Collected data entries
##############################
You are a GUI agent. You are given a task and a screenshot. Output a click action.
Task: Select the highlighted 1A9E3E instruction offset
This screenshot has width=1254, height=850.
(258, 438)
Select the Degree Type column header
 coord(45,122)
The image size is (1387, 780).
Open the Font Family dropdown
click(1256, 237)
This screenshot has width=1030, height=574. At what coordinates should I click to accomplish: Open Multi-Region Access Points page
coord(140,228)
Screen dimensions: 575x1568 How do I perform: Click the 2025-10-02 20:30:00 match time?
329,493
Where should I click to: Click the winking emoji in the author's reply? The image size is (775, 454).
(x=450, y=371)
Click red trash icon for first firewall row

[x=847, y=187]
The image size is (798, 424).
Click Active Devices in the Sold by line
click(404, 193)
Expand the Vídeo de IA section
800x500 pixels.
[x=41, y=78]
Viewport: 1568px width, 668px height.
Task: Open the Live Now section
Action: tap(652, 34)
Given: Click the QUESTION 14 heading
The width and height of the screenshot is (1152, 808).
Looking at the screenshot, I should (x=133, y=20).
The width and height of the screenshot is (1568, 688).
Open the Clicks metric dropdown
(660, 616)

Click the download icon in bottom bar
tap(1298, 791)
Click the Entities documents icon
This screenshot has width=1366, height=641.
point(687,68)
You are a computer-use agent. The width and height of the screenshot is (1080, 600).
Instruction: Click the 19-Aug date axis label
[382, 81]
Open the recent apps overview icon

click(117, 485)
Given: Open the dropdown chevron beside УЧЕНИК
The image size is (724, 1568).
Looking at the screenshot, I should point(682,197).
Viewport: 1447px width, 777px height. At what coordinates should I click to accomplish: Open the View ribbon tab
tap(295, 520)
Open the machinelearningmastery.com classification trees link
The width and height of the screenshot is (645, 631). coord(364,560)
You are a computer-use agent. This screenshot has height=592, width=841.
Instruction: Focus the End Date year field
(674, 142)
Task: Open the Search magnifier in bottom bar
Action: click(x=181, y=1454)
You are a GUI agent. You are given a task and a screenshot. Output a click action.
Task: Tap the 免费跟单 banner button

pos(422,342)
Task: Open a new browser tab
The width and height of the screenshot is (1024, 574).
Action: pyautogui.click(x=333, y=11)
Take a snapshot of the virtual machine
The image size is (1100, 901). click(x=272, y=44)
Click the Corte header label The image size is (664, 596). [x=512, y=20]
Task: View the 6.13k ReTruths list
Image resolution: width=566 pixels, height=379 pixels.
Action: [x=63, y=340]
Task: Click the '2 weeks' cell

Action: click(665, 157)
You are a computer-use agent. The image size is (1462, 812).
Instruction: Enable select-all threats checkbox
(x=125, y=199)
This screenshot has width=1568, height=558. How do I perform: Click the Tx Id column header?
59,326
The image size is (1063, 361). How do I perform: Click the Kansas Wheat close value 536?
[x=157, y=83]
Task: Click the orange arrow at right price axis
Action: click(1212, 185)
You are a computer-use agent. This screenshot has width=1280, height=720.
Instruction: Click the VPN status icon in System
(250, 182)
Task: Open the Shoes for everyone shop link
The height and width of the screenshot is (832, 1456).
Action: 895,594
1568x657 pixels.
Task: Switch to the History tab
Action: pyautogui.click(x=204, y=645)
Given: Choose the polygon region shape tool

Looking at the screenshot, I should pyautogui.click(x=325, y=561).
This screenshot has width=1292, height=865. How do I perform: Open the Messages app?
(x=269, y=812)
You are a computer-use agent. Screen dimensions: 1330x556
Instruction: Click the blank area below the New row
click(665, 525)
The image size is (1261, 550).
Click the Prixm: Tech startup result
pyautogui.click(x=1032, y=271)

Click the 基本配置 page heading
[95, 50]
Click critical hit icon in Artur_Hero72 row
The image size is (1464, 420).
##############################
TASK GOAL: What you return must match the data line for line.

RESPONSE TO THE TASK:
You are a GUI agent. You are given a task and a screenshot. Output a click action.
Task: Select the highlighted 1A9E3E instruction offset
This screenshot has width=1254, height=850.
(258, 438)
Select the Degree Type column header
 coord(45,122)
The image size is (1387, 780).
Open the Font Family dropdown
click(1256, 237)
This screenshot has width=1030, height=574. At what coordinates should I click to accomplish: Open Multi-Region Access Points page
coord(140,228)
Screen dimensions: 575x1568 How do I perform: Click the 2025-10-02 20:30:00 match time?
329,493
Where should I click to: Click the winking emoji in the author's reply? The image size is (775, 454).
(x=450, y=371)
Click red trash icon for first firewall row

[x=847, y=187]
The image size is (798, 424).
Click Active Devices in the Sold by line
click(404, 193)
Expand the Vídeo de IA section
800x500 pixels.
[x=41, y=78]
Viewport: 1568px width, 668px height.
Task: Open the Live Now section
Action: tap(652, 34)
Given: Click the QUESTION 14 heading
The width and height of the screenshot is (1152, 808).
Looking at the screenshot, I should (x=133, y=20).
The width and height of the screenshot is (1568, 688).
Open the Clicks metric dropdown
(660, 616)

Click the download icon in bottom bar
tap(1298, 791)
Click the Entities documents icon
This screenshot has width=1366, height=641.
point(687,68)
You are a computer-use agent. The width and height of the screenshot is (1080, 600).
Instruction: Click the 19-Aug date axis label
[382, 81]
Open the recent apps overview icon

click(117, 485)
Given: Open the dropdown chevron beside УЧЕНИК
The image size is (724, 1568).
Looking at the screenshot, I should point(682,197).
Viewport: 1447px width, 777px height. At what coordinates should I click to accomplish: Open the View ribbon tab
tap(295, 520)
Open the machinelearningmastery.com classification trees link
The width and height of the screenshot is (645, 631). coord(364,560)
You are a computer-use agent. This screenshot has height=592, width=841.
Instruction: Focus the End Date year field
(674, 142)
Task: Open the Search magnifier in bottom bar
Action: click(x=181, y=1454)
You are a GUI agent. You are given a task and a screenshot. Output a click action.
Task: Tap the 免费跟单 banner button

pos(422,342)
Task: Open a new browser tab
The width and height of the screenshot is (1024, 574).
Action: pyautogui.click(x=333, y=11)
Take a snapshot of the virtual machine
The image size is (1100, 901). click(x=272, y=44)
Click the Corte header label The image size is (664, 596). [x=512, y=20]
Task: View the 6.13k ReTruths list
Image resolution: width=566 pixels, height=379 pixels.
Action: [x=63, y=340]
Task: Click the '2 weeks' cell

Action: click(665, 157)
You are a computer-use agent. The image size is (1462, 812).
Instruction: Enable select-all threats checkbox
(x=125, y=199)
This screenshot has width=1568, height=558. How do I perform: Click the Tx Id column header?
59,326
The image size is (1063, 361). How do I perform: Click the Kansas Wheat close value 536?
[x=157, y=83]
Task: Click the orange arrow at right price axis
Action: click(1212, 185)
You are a computer-use agent. This screenshot has width=1280, height=720.
Instruction: Click the VPN status icon in System
(250, 182)
Task: Open the Shoes for everyone shop link
The height and width of the screenshot is (832, 1456).
Action: 895,594
1568x657 pixels.
Task: Switch to the History tab
Action: pyautogui.click(x=204, y=645)
Given: Choose the polygon region shape tool

Looking at the screenshot, I should pyautogui.click(x=325, y=561).
This screenshot has width=1292, height=865. How do I perform: Open the Messages app?
(x=269, y=812)
You are a computer-use agent. Screen dimensions: 1330x556
Instruction: Click the blank area below the New row
click(665, 525)
The image size is (1261, 550).
Click the Prixm: Tech startup result
pyautogui.click(x=1032, y=271)

Click the 基本配置 page heading
[95, 50]
Click critical hit icon in Artur_Hero72 row
The image size is (1464, 420).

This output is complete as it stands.